Ireland may bring in tougher measures to ensure people stick to quarantine rules after reports of US travellers hitting the tourist trail hours after landing.
The 14-day period was introduced in April, and in May travellers were required to give the address where they are isolating.
But over the weekend there was anger on Twitter after pub, hotel and restaurants owners said they had turned away US tourists after finding out they had not quarantined.
Ireland is one of the few European countries that Americans are currently allowed to visit – but many US states have recently seen a worrying surge in cases.
“We refused a group of Americans yesterday who admitted that they had just flown in,” tweeted the King’s Head pub in Galway.
“We had to turn away 2 Americans for dinner last week. They were renting a house in the area and had flown straight in from Denver,” posted Gregans Castle Hotel in County Clare.
Restaurateur Jp Macmahon tweeted: “Last night a group of people from Texas dined.
“We have no way of knowing if they just arrived and should be self-quarantining. Staff very uncomfortable. We need a decision on this particularly if people are coming from places with high cases.”
A tour firm’s tweet saying they had cancelled a booking also went viral.
The E-Whizz bike rental firm posted: “I know we are in tourism but I’m just not willing to risk it for staff and other guests. These people are in the country and socialising.”

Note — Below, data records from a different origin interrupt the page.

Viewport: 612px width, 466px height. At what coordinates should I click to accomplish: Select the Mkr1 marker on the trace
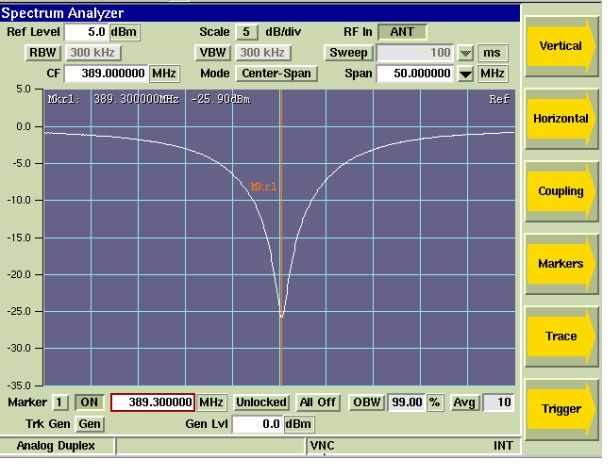(x=263, y=186)
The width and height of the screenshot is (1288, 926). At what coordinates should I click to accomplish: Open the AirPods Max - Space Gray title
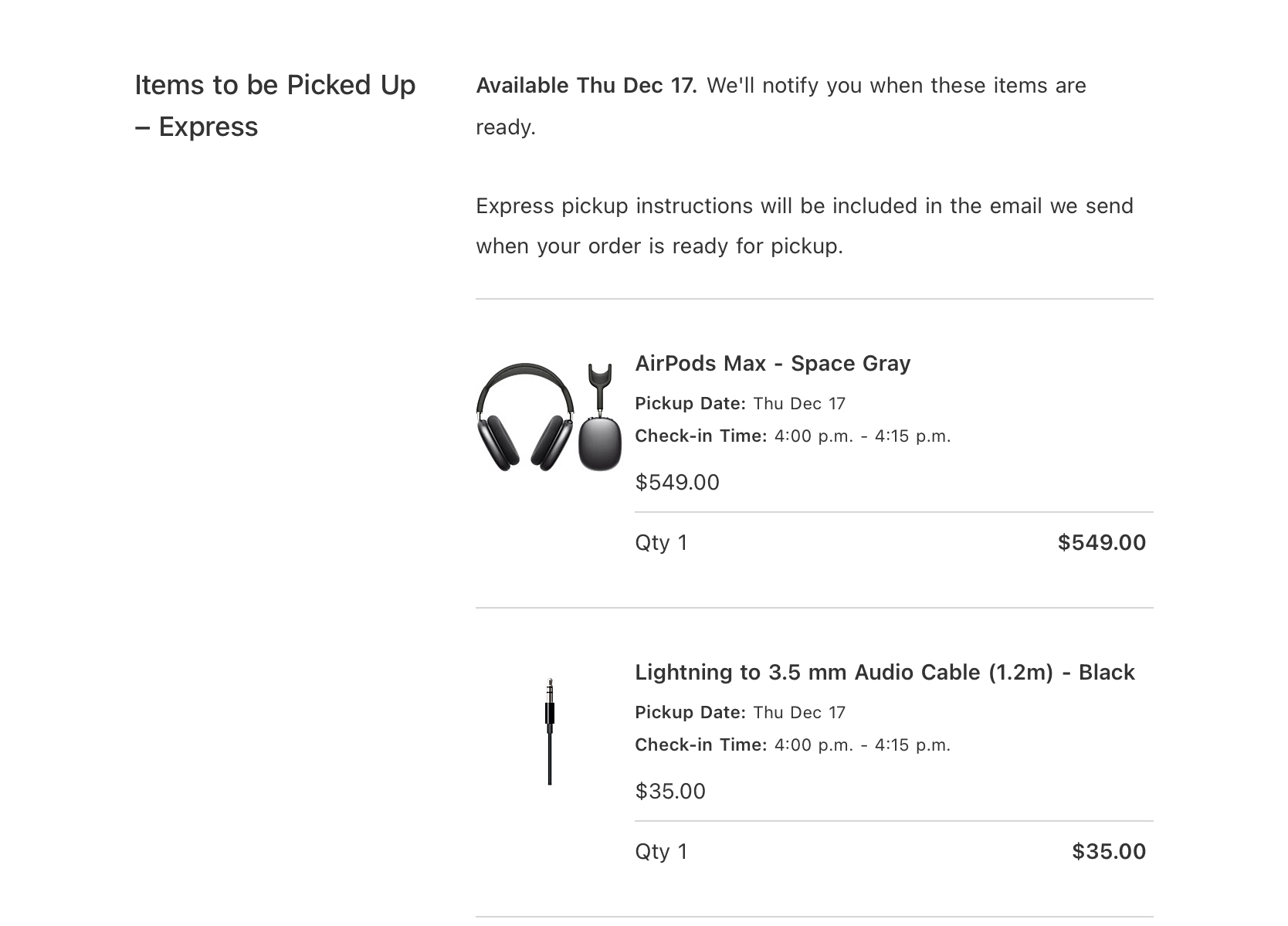tap(772, 363)
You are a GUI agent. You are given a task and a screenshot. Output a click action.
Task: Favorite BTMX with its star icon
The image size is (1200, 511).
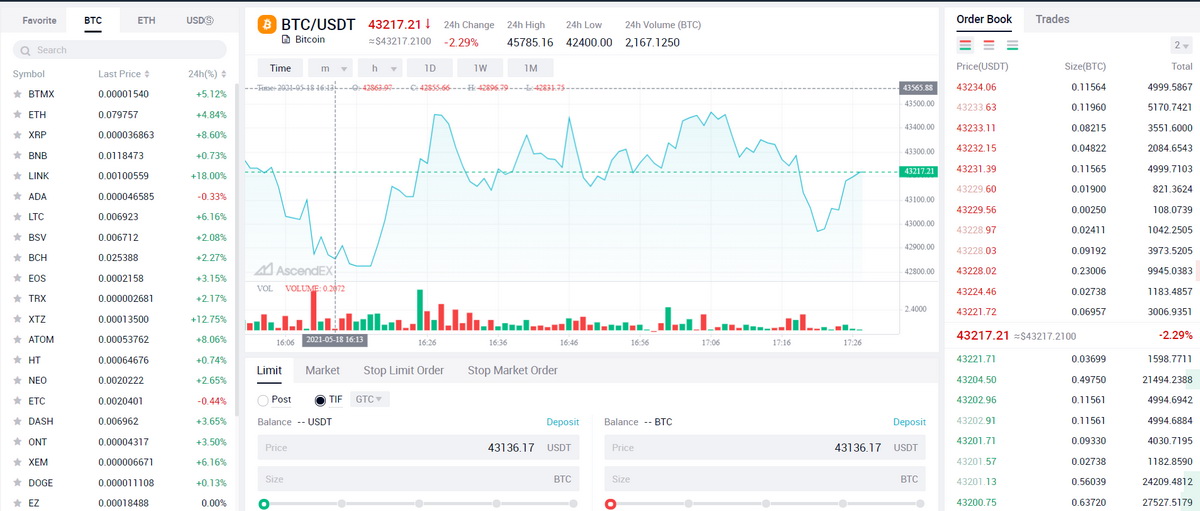pos(17,94)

Had to cancel guests booked on guided tour today who just arrived from the US and didn’t think 14 days self isolation was ‘mandatory’. I know we are in tourism but I’m just not willing to risk it for staff and other guests. These people are in the country and socialising
— E-Whizz (@e_whizz) July 12, 2020
The reports caused fury among some who have been sticking to the rules and staying inside.

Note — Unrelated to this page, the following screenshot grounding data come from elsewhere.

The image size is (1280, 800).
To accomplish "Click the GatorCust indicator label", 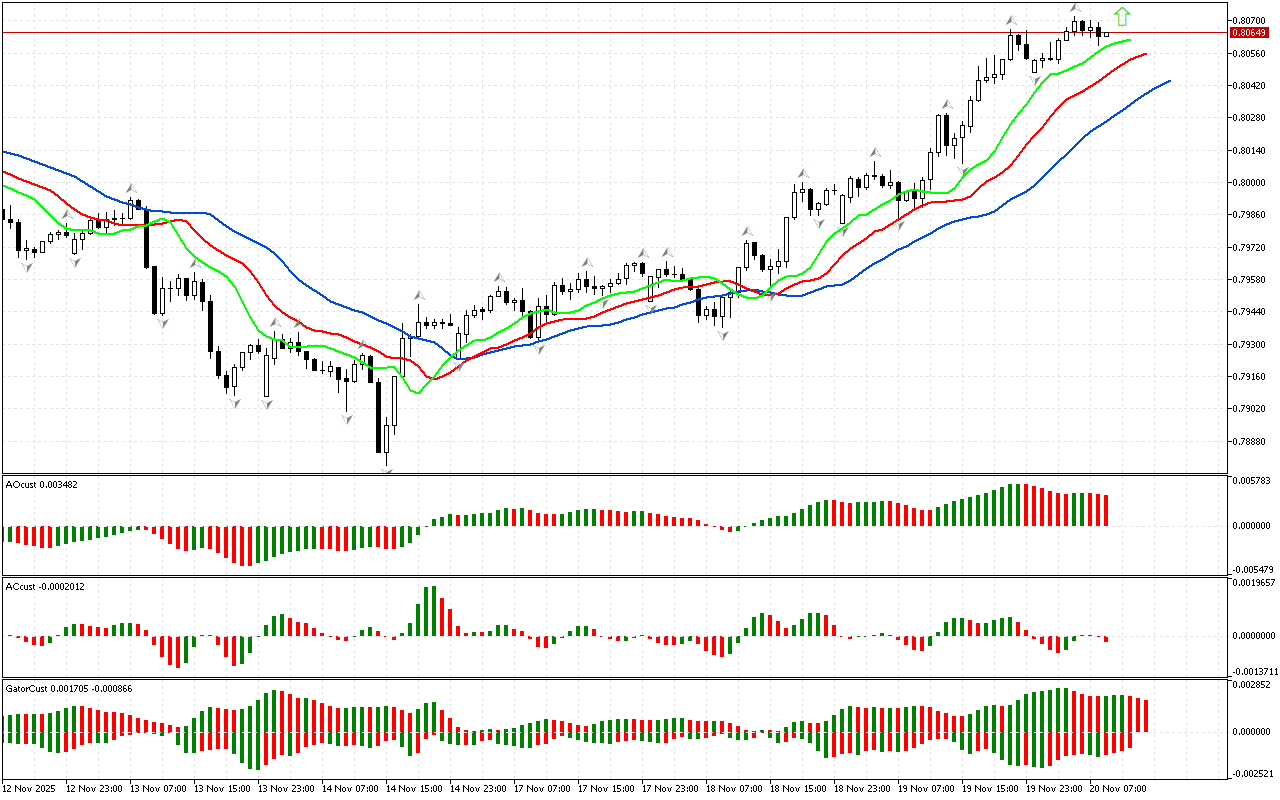I will pyautogui.click(x=69, y=688).
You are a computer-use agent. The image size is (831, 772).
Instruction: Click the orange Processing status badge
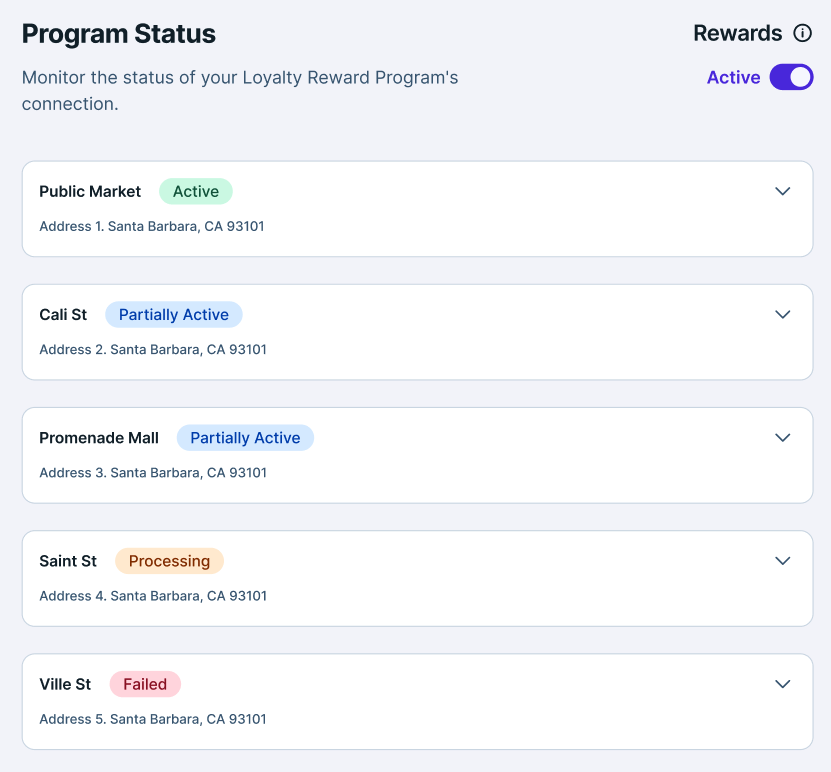point(169,561)
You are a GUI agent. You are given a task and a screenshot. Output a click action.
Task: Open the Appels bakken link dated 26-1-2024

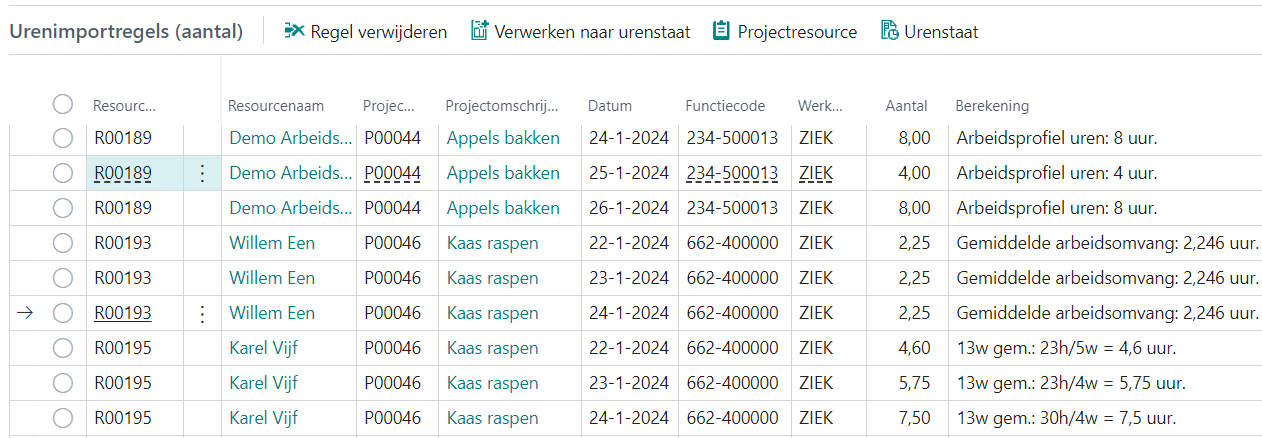[x=503, y=208]
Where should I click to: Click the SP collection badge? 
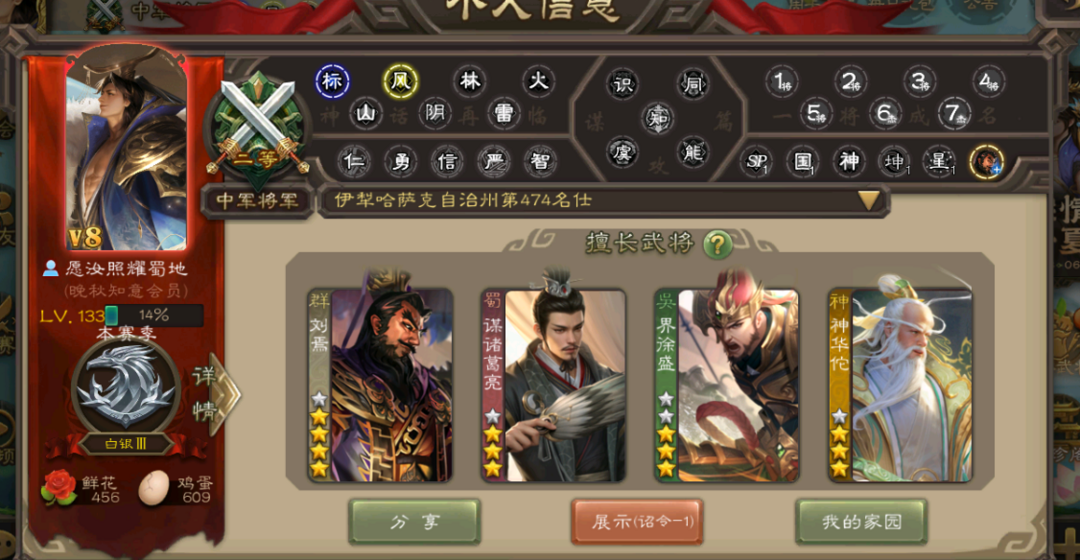pos(756,162)
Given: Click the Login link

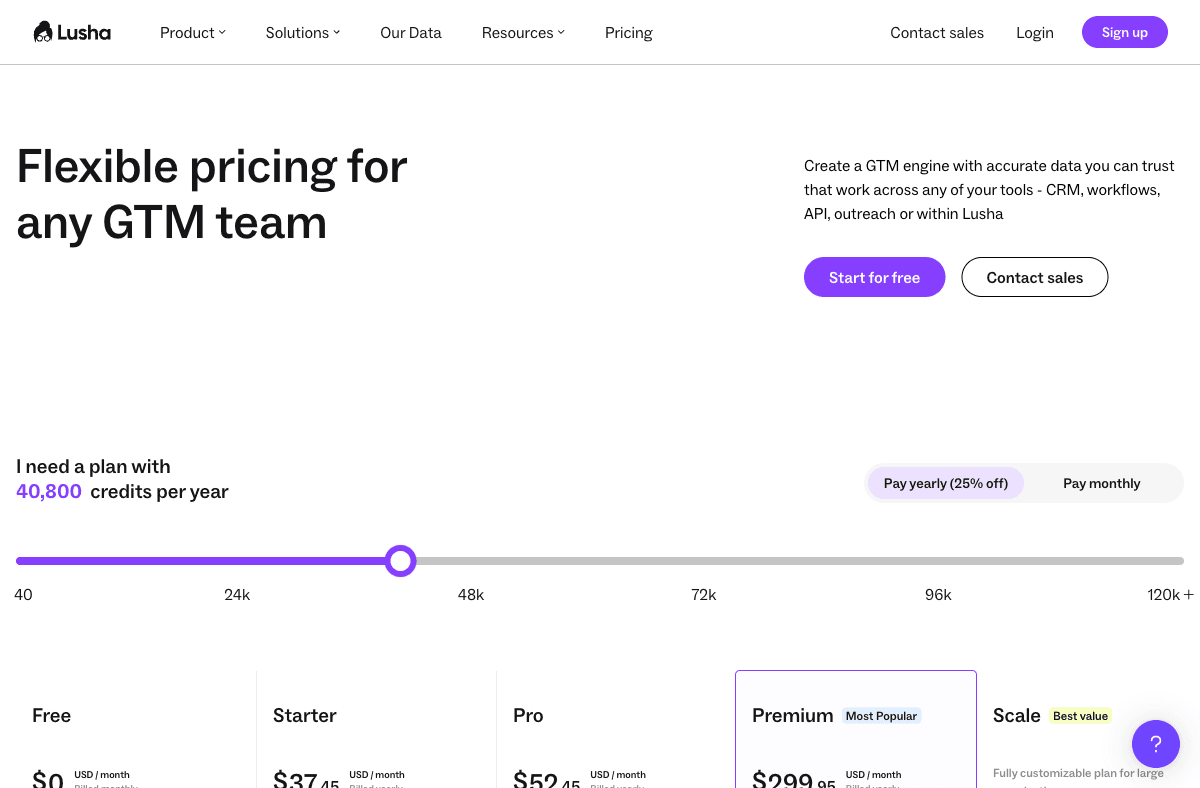Looking at the screenshot, I should [1035, 32].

“My blood is boiling,” tweeted @oceanofwishes.
“For 4 over months I’ve cocooned, not seen family or friends. Now Americans who have no regard for anyone can travel freely but I will have to continue restricting my movements to feel safe, is that right?”
“I’m.so.annoyed over this,” tweeted Irene O’Neill.
“We all have stayed in for months and these people just arrive! I am disgusted and from now on I will not obey any rules!!!”
Some 4,000 people arrived at Dublin airport each day last week – up from 1,200 the week before.
Government rules tell all travellers arriving from abroad – including Irish citizens – to stay indoors and avoid contact with other people and social situations “as much as possible”.
Ireland’s tourism minister has admitted “there’s work to be done” and the country is now planning to move to a system where data is electronically captured from airlines and ferry operators.
“The cabinet will be discussing measures this week that may be needed, such as strengthening measures at airports, ahead of issuing a possible green list of countries,” Catherine Martin told the Newstalk radio station.
The list is due to be published on 20 July, with people from certain countries with a low number of cases and good management of the virus being exempt from quarantine.
Opposition politicians have criticised the current set-up.
“It’s a really dangerous situation because that system does not distinguish between safe countries and countries like the
US,” said Roisin Shortall, leader of the Social Democrats party.
The government is also planning to ramp up its call-back and symptom-checking service.
Quarantine restrictions ended last week in the UK for people coming from more than 50 countries judged low risk.
However, British travellers are among those who must still quarantine when entering Ireland.